I think all require a conversion process, thats what they have in common, the instructions pose as a question, when they are infact simply instructions for behaviour, and so I look for equivalence, for instance it appears equivalent to these rules if you consider movements along a tape where each cell in the tape hold 3 bits of information, a sequential position low to high, and odd number (n)low to high and an even number derived from n×3+1

Condition A.If s is even:s×1.5

Condition B.If s is 1 mod4:(3s+1)÷4

Condition C.If s is 3 mod4:(s+1)÷4

Note.1 Condition C only represents a pass through the odd number itself if its a starting point, under all other conditions it represents a fall through the even number produced by the odd number on the tape.(this must be logged asif it returned to the odd number itself, )

Note2. The first Condition A or B resulting from a condition C will represent a fall through the even number produced by A or B’s odd number

so these rules allow a kind of superposition By logging odd to odd movements whilst including falls through even numbers that have an odd counterpart asif they fall to the odd themselves. Observation of the collatz sequences do not highlight these odd numbers being passed through clearly.

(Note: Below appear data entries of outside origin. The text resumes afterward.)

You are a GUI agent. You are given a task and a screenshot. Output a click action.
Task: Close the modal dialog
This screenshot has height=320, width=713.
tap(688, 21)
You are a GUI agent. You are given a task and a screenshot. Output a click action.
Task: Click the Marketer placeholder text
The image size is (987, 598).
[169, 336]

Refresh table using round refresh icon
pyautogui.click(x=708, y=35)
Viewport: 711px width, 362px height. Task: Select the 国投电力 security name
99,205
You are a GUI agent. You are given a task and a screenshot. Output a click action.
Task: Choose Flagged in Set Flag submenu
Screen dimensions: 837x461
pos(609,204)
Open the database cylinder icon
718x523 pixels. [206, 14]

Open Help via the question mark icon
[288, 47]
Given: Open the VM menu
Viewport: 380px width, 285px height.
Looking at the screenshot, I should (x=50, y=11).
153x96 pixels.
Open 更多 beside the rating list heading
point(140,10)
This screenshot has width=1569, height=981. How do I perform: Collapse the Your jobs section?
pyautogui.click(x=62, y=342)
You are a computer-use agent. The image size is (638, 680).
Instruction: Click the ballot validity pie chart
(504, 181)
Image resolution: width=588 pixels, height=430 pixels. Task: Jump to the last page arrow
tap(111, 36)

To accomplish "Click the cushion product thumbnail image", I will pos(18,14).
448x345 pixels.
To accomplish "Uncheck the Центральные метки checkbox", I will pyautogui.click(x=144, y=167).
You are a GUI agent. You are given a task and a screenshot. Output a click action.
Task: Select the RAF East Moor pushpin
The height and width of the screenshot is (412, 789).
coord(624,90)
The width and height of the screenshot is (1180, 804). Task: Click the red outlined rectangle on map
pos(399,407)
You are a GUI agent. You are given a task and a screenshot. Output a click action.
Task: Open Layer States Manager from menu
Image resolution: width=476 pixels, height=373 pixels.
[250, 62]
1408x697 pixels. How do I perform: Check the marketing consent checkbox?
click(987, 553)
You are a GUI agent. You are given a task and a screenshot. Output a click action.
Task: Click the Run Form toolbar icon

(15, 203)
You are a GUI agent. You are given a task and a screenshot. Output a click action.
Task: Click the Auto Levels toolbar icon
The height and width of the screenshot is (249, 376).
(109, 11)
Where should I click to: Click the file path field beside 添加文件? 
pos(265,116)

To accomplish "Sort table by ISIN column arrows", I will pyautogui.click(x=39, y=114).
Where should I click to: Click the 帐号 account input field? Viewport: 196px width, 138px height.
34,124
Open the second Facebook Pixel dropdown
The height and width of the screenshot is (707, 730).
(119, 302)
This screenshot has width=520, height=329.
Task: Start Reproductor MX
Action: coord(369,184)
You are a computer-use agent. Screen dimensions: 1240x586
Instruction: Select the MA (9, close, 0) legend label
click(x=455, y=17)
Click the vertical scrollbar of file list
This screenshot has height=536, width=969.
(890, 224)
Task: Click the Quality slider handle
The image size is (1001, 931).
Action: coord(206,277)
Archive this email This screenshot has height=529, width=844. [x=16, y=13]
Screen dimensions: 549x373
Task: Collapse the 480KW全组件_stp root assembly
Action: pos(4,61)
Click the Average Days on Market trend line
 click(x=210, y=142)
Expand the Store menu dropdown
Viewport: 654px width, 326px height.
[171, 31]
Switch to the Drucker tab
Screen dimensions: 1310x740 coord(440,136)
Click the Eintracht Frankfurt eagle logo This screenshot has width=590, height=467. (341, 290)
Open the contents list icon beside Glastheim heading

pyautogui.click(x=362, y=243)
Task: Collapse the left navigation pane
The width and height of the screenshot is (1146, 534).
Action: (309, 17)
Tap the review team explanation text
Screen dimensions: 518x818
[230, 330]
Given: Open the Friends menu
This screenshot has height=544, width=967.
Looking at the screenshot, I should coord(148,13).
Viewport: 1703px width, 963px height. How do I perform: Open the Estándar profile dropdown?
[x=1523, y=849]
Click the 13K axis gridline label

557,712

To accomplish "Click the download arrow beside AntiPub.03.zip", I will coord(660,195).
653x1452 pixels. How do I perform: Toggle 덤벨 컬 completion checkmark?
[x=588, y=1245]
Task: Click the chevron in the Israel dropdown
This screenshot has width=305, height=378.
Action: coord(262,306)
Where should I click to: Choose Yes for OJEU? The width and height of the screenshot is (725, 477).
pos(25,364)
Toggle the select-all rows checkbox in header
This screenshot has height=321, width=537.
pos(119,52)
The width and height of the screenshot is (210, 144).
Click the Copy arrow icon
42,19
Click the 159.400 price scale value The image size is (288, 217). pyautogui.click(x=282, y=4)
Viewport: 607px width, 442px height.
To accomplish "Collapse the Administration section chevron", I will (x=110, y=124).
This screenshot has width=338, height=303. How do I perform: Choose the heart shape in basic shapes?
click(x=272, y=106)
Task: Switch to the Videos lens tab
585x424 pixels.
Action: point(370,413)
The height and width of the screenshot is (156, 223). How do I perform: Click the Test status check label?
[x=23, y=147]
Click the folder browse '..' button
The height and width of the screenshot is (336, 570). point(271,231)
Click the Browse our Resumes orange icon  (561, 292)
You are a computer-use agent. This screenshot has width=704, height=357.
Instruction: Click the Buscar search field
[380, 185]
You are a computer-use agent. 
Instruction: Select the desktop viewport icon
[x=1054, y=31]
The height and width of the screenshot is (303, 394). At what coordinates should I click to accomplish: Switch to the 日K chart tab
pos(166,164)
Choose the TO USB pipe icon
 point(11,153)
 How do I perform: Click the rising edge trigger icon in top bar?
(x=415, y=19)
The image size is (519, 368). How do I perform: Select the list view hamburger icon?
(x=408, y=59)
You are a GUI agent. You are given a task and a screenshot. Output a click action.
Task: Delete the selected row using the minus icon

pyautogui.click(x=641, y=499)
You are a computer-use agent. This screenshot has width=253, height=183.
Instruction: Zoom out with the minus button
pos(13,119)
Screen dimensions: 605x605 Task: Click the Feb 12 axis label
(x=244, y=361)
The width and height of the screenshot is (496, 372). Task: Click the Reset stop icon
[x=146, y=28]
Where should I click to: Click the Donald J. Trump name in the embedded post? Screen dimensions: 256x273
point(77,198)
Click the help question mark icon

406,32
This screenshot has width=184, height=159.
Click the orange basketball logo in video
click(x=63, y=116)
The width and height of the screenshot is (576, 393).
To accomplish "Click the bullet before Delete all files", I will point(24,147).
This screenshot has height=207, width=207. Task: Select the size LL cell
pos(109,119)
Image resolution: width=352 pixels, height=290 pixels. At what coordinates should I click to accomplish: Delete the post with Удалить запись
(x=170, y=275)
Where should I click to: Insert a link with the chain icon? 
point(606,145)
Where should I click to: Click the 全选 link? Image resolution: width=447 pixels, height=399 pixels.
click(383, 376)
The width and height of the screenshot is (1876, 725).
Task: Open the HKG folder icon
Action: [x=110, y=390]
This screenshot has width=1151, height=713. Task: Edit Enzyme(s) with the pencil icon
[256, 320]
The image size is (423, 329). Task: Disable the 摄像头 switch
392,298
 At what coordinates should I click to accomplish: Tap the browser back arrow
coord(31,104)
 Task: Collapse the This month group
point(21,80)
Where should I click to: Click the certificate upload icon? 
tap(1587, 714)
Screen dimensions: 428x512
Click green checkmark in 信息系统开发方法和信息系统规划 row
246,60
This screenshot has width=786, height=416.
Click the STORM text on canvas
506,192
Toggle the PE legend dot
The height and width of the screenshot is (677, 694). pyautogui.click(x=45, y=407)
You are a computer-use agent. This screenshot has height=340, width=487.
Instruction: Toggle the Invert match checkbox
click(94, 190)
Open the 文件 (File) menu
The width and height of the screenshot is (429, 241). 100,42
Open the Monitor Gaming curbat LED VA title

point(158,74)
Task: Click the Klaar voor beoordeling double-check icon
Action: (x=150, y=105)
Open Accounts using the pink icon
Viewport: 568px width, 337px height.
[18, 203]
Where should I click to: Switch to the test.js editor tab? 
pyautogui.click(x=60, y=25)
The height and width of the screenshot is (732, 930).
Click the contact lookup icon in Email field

Now assume the equivalents is proven (which can be done)

Note that all (1 mod4)×3 results in a 3 mod4, and as the rest of the process is the same for B and C we can change rule B to s×3 as rule C will complete the process, as all condition A. Converge on odd multiples of 3. And all condition B converge on condition C. We now know that under the new rules all movements not returning to 1 converge on 3 mod4….more specifically 3 mod12. As in the collatz conjecture this could be a fall through the even number or to the odd number you wouldnt necessarily see the convergence.

note that 2^y×1.5^y=3^y

condition A. Converges on multiples of 3

Condition B. Converges on multiples of 3

Condition C. Falls through multiples of 3 every 3rd repeat uninterrupted by condition A or B

Now im working to use all of this to see if I can rephrase…..or expose the real question to one that can be answered.

point being, i think were all trying to answer a question, before the question has even been formulated.

That would be an amazing thing to prove…

In the bag we can also add Erdős’ conjectures on powers of 2, which has been (loosely) related to the weak Collatz conjecture by Terrence Tao:

Collatz is related to the situation of a car trying to hit a series of green lights. If there is a 10% chance of hitting a red light we know that eventually one will be reached. This solves the problem that there is no infinite Collatz run.

The harder problem is whether there is a non-trivial circular run. In the car analogy we’d also need to know when it will stop. In that simple framework that is not knowable. To solve circular problem we need to incorporate other aspects of Collatz. Eliahou’s paper comes closest (that I have seen) and shows that in practice loops are not going to happen, but we don’t exactly know why.

If primes are involved that could put it in the realm of Riemann. I’d like to think it is not that hard. If it is then it could wind up in the set of proofs that start with , ‘if Rieman is true then …’